▸ What you will do
Retype word for word the lines of the data below, from the first to the one bearing "Menu (82, 212)", with that one included.

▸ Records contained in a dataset
────────────────────────────────────────
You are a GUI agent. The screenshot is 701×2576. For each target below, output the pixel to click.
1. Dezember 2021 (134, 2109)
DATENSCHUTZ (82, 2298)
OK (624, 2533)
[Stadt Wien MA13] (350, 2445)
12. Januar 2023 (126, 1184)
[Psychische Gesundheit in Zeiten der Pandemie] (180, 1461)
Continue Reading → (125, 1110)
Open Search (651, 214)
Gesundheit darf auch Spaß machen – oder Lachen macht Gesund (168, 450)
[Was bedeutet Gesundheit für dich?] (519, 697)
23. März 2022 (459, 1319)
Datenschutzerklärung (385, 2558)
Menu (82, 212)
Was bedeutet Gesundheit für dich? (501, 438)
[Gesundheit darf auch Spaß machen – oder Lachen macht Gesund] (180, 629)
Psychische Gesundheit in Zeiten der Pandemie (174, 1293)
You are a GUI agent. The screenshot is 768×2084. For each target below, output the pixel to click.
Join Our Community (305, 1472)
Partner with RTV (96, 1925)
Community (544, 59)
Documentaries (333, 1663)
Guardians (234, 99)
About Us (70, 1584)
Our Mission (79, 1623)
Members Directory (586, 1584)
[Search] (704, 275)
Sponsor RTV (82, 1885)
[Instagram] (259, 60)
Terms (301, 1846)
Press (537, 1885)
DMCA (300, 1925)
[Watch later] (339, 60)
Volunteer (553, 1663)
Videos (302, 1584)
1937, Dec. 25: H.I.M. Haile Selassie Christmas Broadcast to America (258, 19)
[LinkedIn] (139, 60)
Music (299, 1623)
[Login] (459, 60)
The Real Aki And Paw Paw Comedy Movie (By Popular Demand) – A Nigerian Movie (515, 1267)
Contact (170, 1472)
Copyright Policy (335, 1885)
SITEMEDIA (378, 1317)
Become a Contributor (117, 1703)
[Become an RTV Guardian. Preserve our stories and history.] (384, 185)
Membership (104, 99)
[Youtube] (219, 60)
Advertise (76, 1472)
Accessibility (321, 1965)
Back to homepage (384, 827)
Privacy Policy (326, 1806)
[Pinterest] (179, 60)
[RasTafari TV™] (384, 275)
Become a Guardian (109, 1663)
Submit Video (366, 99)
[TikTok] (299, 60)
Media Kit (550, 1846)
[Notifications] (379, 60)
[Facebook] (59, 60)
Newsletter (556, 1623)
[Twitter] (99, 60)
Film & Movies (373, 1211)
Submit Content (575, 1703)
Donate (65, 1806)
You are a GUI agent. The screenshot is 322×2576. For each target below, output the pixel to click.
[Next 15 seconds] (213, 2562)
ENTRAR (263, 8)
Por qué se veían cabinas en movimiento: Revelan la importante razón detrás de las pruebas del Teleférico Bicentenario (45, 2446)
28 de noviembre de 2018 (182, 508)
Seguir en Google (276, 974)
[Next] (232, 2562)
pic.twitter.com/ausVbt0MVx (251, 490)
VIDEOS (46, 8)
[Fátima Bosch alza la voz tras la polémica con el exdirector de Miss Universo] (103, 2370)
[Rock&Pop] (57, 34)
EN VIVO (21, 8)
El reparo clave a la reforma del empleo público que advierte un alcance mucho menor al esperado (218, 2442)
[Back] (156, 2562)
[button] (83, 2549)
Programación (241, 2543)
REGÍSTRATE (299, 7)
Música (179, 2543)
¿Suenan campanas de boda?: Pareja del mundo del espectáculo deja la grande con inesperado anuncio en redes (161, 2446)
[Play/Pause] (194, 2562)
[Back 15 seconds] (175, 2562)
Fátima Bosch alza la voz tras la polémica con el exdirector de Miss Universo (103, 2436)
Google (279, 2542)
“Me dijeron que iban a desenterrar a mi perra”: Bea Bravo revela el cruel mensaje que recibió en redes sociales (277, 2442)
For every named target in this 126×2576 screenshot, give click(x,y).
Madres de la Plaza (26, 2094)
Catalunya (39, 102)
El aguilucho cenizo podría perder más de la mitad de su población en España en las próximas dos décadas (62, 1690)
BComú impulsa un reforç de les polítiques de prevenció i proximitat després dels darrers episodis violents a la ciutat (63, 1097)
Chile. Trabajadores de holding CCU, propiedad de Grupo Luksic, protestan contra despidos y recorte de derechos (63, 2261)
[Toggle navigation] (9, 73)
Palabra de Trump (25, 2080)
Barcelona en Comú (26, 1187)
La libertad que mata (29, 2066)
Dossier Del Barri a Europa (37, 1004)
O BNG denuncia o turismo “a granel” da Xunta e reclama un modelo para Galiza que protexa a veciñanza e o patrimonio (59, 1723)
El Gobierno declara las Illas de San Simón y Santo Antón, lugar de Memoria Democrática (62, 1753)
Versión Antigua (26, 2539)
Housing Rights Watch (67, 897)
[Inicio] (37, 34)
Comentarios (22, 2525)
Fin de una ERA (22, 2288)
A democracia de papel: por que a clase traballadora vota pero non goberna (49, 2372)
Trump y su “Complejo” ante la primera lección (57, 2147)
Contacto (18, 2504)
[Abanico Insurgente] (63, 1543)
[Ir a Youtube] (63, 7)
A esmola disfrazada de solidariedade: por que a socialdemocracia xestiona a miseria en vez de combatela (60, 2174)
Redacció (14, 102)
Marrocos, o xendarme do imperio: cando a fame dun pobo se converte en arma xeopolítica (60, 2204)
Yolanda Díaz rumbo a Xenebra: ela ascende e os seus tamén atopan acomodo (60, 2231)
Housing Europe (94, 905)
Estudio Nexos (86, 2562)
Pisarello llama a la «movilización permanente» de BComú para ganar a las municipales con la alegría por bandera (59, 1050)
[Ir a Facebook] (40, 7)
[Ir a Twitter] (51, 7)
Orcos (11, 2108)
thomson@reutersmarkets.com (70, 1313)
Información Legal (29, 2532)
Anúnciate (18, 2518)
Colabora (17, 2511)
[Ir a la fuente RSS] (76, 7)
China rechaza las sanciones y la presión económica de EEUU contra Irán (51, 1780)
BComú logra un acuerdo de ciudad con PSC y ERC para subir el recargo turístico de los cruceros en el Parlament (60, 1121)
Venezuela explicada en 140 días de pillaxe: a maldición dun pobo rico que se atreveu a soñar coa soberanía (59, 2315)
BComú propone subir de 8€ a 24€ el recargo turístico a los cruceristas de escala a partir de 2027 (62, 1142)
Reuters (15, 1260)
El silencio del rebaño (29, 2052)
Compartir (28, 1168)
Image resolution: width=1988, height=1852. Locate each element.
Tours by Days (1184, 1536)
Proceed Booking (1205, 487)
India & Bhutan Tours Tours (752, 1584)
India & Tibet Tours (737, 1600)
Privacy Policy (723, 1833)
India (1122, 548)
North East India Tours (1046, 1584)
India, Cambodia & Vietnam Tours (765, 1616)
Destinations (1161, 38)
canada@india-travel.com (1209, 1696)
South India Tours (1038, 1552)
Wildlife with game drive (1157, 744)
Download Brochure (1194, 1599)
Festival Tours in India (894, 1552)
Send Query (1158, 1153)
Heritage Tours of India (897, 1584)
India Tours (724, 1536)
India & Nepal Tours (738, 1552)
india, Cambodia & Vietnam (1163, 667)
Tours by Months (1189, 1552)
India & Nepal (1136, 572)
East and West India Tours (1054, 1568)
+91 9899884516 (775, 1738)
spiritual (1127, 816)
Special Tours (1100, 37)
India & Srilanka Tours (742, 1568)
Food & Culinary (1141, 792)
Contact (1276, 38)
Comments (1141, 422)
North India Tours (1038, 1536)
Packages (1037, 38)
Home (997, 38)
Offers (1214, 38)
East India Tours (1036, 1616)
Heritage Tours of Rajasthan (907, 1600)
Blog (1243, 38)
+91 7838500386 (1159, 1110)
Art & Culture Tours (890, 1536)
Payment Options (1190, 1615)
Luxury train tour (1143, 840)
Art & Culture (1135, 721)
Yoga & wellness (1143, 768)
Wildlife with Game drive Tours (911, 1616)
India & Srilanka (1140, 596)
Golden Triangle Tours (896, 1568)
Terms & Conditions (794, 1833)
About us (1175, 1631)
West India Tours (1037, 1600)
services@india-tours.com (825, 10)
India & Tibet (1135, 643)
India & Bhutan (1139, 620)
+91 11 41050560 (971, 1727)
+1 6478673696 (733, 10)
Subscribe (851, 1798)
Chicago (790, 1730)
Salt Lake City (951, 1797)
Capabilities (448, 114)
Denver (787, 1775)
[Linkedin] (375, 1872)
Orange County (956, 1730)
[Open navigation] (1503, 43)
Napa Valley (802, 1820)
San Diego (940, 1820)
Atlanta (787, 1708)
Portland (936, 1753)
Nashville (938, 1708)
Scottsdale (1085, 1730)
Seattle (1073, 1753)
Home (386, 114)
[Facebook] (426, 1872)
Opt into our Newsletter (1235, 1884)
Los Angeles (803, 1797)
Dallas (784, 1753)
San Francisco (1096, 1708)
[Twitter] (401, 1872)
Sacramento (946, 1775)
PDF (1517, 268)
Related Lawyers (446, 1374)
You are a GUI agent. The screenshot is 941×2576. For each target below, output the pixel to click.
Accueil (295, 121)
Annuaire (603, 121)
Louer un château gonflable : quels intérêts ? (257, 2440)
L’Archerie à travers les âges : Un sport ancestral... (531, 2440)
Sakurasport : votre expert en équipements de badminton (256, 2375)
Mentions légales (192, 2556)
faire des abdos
────────────────────────────────────────
▸ Reply to the exercise
You are a GUI agent. The screenshot is 701×2576. For each target below, output the pixel to click.
1. Dezember 2021 (134, 2109)
DATENSCHUTZ (82, 2298)
OK (624, 2533)
[Stadt Wien MA13] (350, 2445)
12. Januar 2023 (126, 1184)
[Psychische Gesundheit in Zeiten der Pandemie] (180, 1461)
Continue Reading → (125, 1110)
Open Search (651, 214)
Gesundheit darf auch Spaß machen – oder Lachen macht Gesund (168, 450)
[Was bedeutet Gesundheit für dich?] (519, 697)
23. März 2022 (459, 1319)
Datenschutzerklärung (385, 2558)
Menu (82, 212)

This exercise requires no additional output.